_Work to do_
Copy the passage on tokenizer lock-in word for word, starting at the words "The tokenizer is frozen" and stopping after "the model architecture.".

_Excerpted passage_
%%

The failure mode to name is lock-in. A vocabulary trained on a skewed mixture caps multilingual quality and inflates token cost for under-served languages, and it cannot be changed without retraining the model, because the embedding and output matrices are sized to it. Vocabulary extension during continued training can graft on new tokens as a partial workaround, but it does not undo the original bias. The honest summary is that the tokenizer is decided once and lived with for the model’s life, which is why a choice that looks like preprocessing deserves the scrutiny of an architecture decision.

Constraint arrow

The tokenizer is frozen in the data pipeline and dictates a choice one layer up. The vocabulary size set here fixes the row count of the embedding matrix and the output projection in Chapter 6: that layer consumes the vocabulary and sizes its matrices to match, it does not get to choose it. A token budget decided during data work therefore sets a hard parameter of the model architecture.

%%

_Data shown_
%%

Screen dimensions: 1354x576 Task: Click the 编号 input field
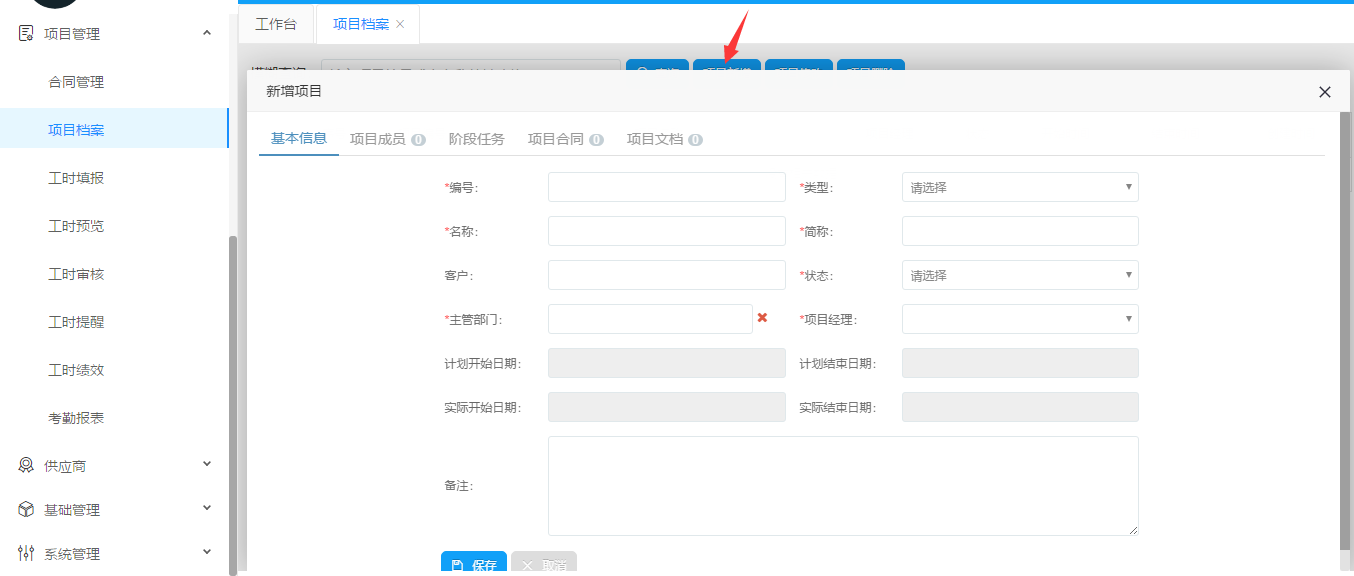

%%

_Task answer_
The tokenizer is frozen in the data pipeline and dictates a choice one layer up. The vocabulary size set here fixes the row count of the embedding matrix and the output projection in Chapter 6: that layer consumes the vocabulary and sizes its matrices to match, it does not get to choose it. A token budget decided during data work therefore sets a hard parameter of the model architecture.